**Problem statement**
Show each line of the rows below that contains the string "upload", matching case exactly.

A block of data

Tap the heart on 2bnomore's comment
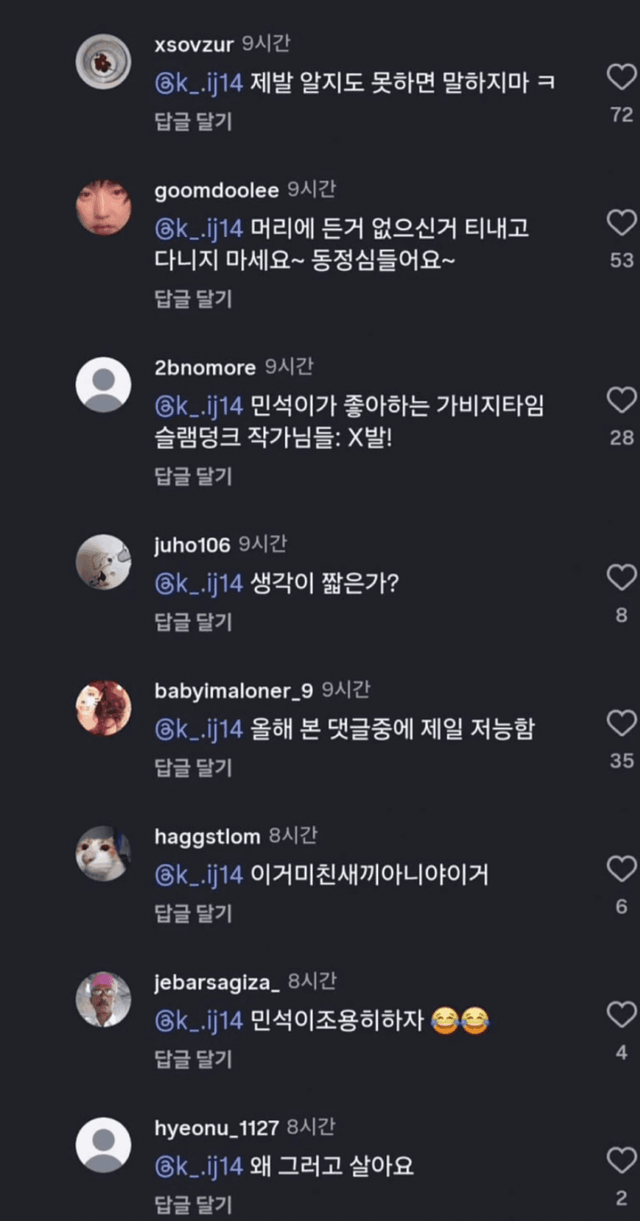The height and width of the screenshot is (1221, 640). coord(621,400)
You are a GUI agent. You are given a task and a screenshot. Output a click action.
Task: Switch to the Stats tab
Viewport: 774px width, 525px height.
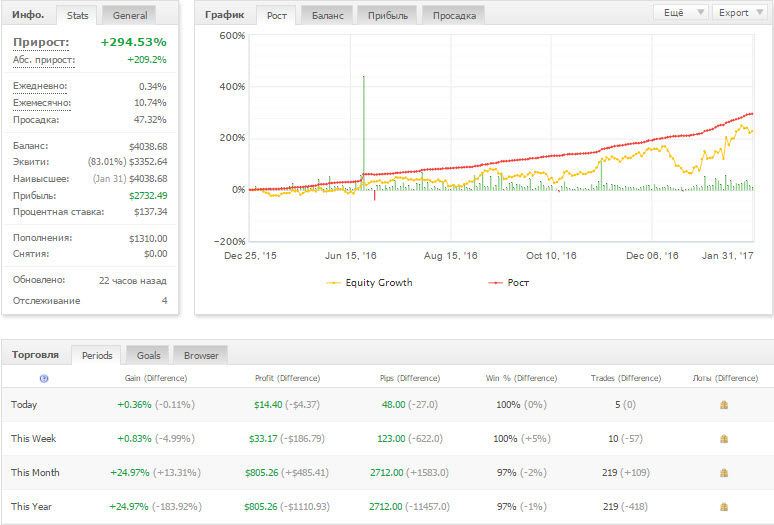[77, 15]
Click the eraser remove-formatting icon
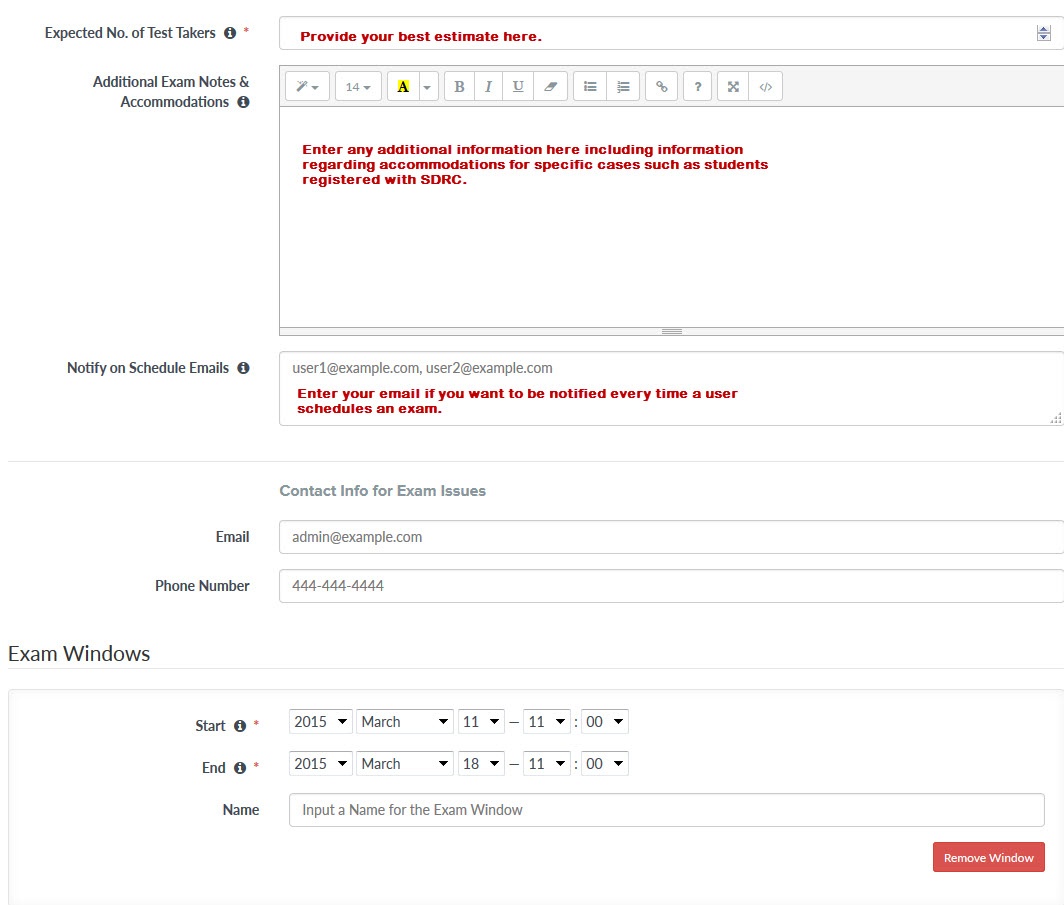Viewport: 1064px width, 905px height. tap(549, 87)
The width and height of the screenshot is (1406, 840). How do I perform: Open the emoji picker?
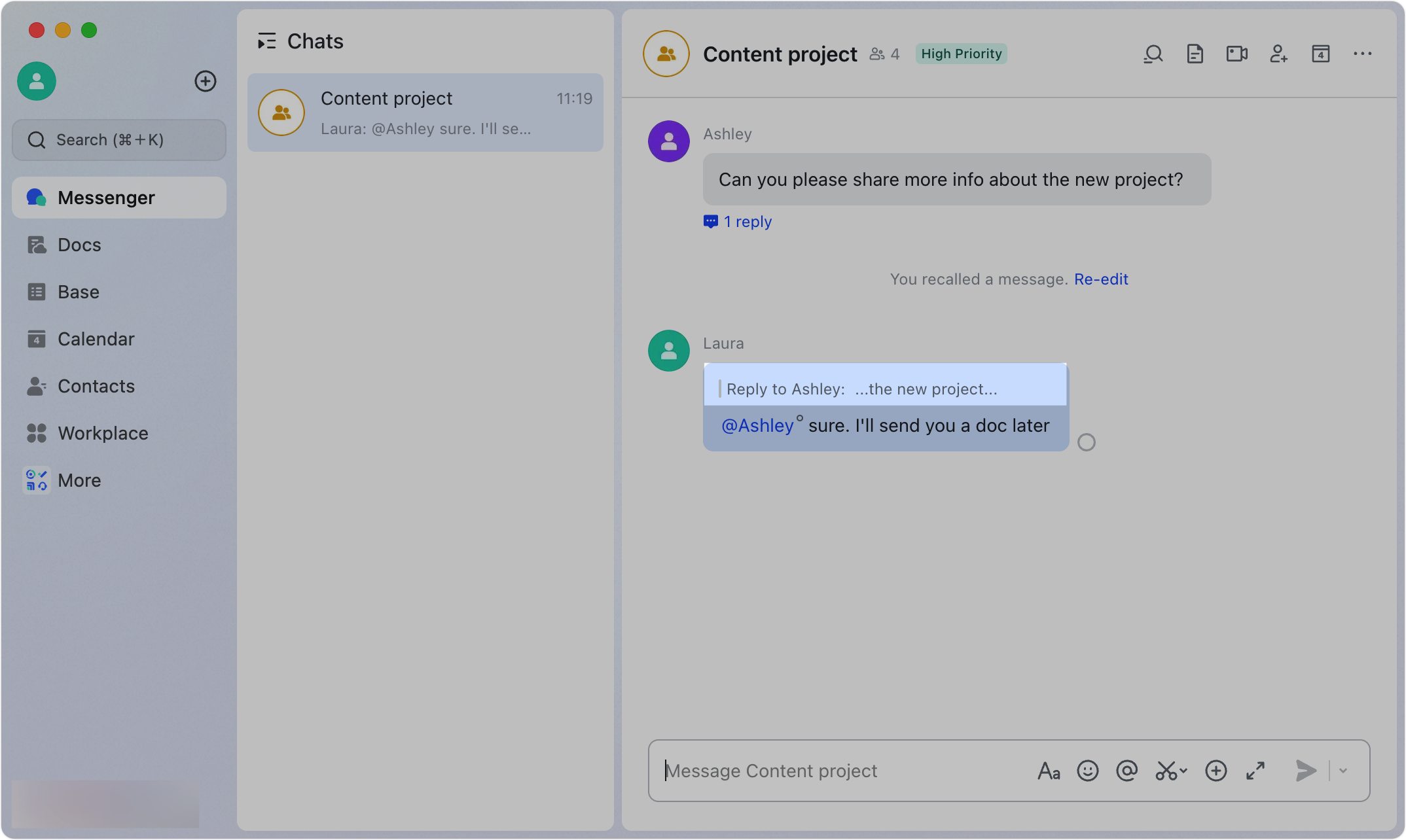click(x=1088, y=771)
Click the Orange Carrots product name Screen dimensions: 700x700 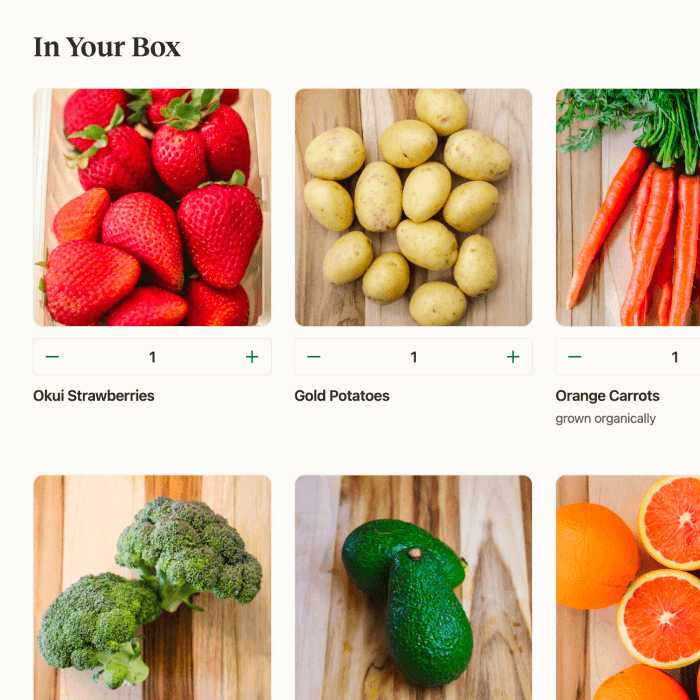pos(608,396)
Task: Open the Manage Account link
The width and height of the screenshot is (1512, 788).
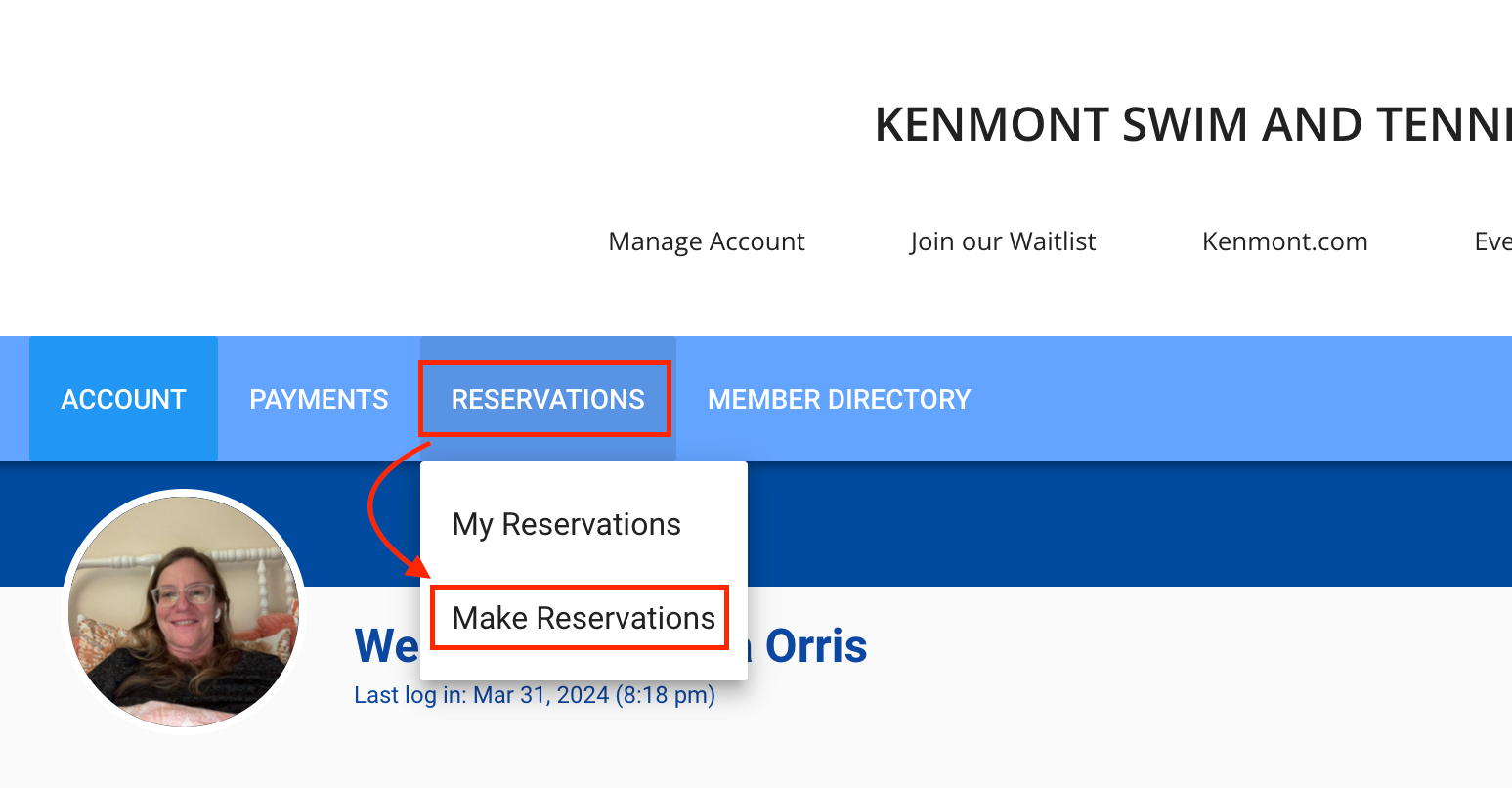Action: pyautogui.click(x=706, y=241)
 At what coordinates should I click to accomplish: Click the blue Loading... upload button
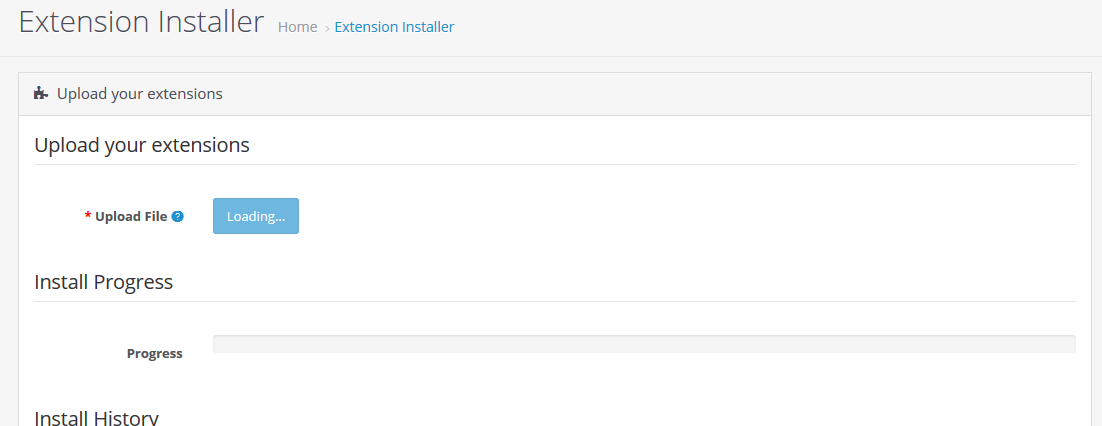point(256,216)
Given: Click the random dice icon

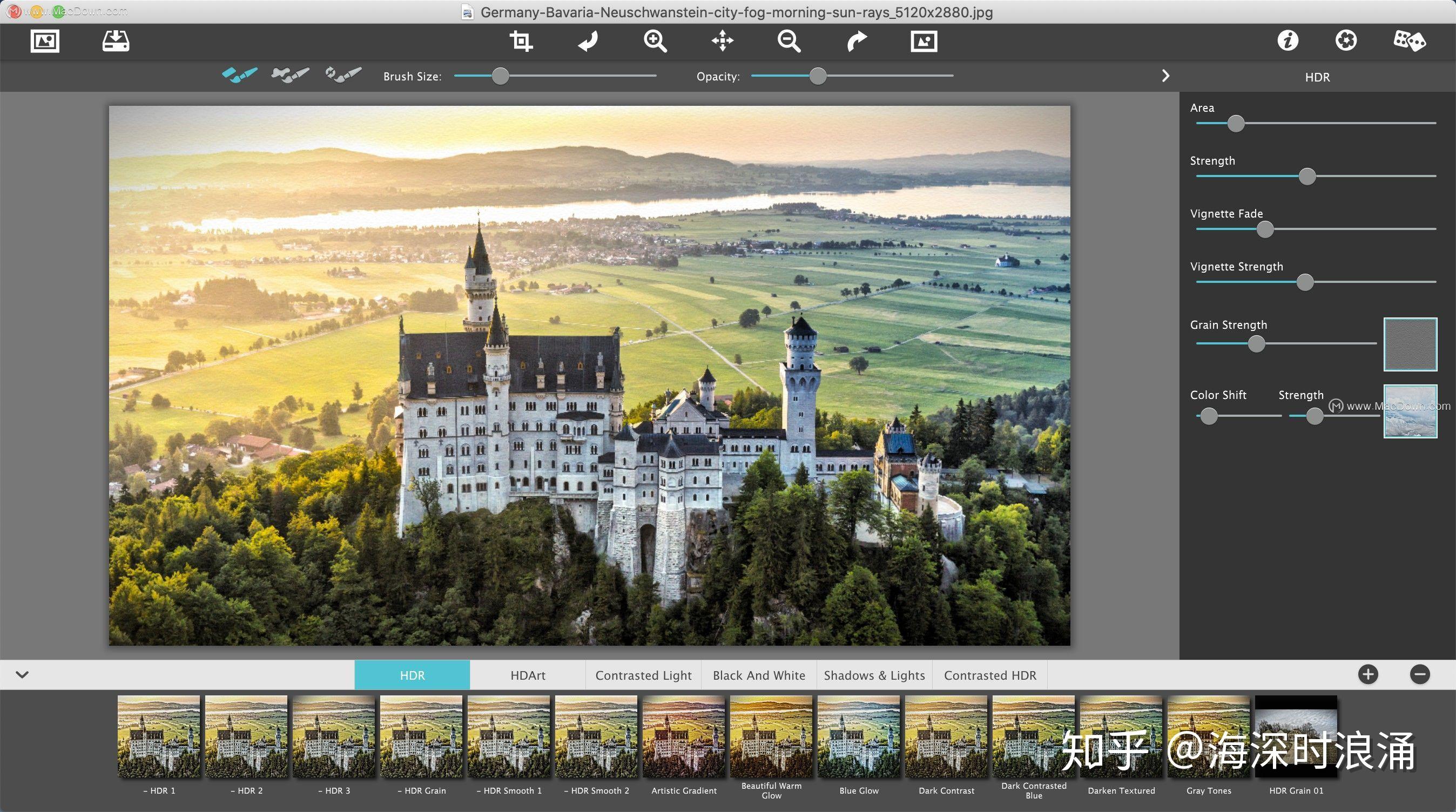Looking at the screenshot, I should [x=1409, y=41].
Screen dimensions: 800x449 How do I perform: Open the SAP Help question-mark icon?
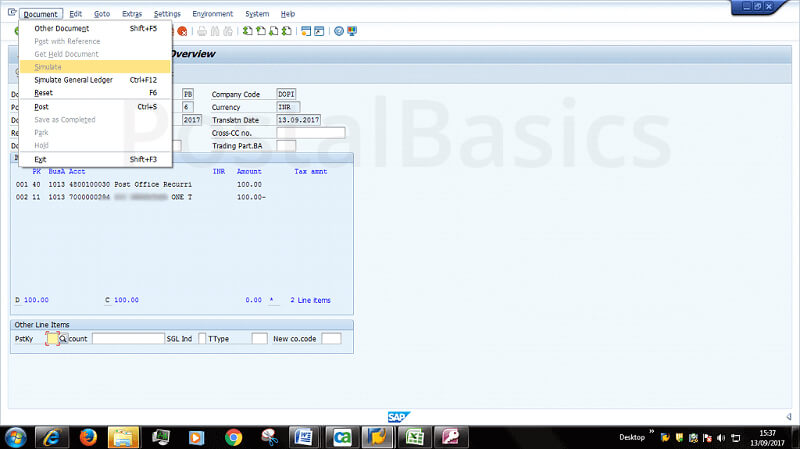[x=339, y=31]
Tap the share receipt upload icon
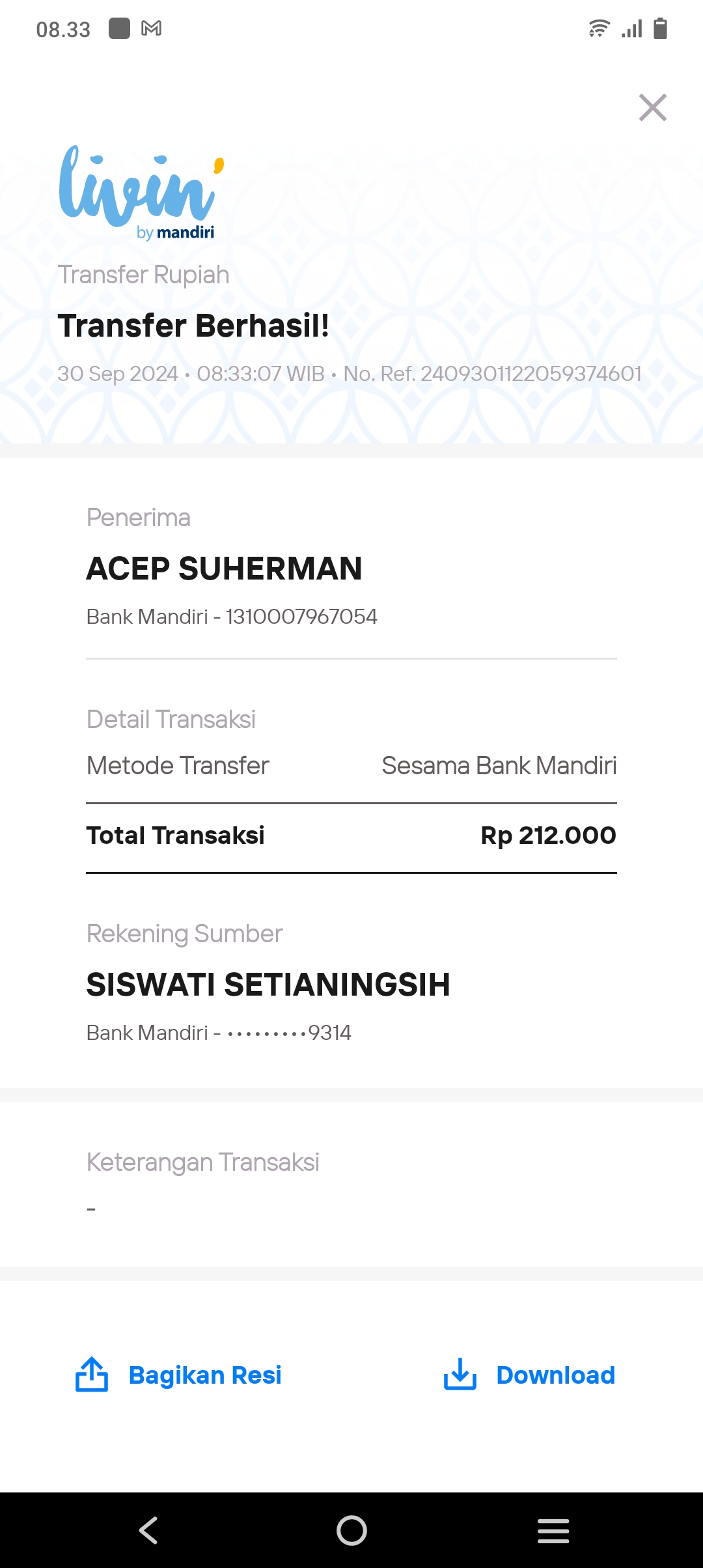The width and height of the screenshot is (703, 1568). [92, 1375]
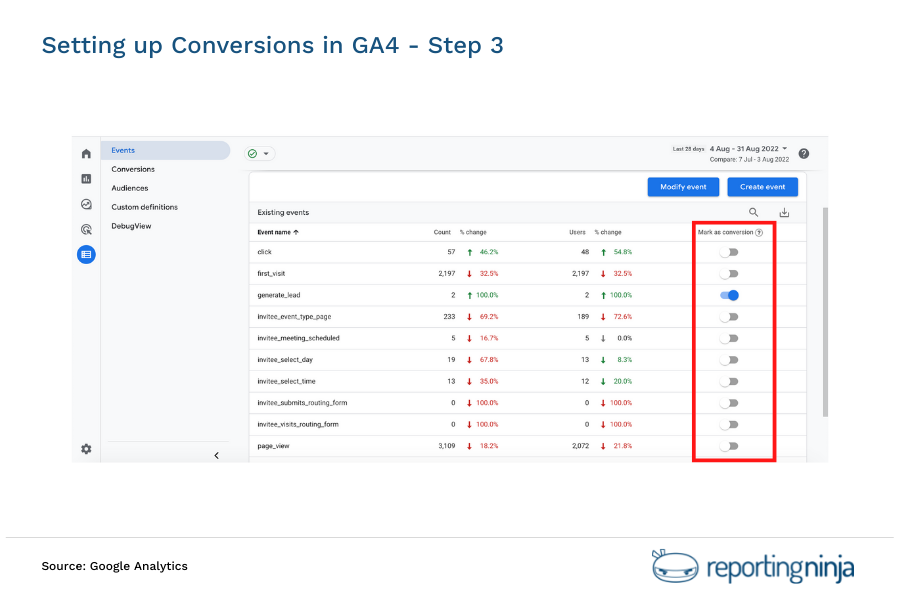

**Output for this task**
 At what coordinates should I click to accomplish: Click the blue Loading... upload button
Tap the share receipt upload icon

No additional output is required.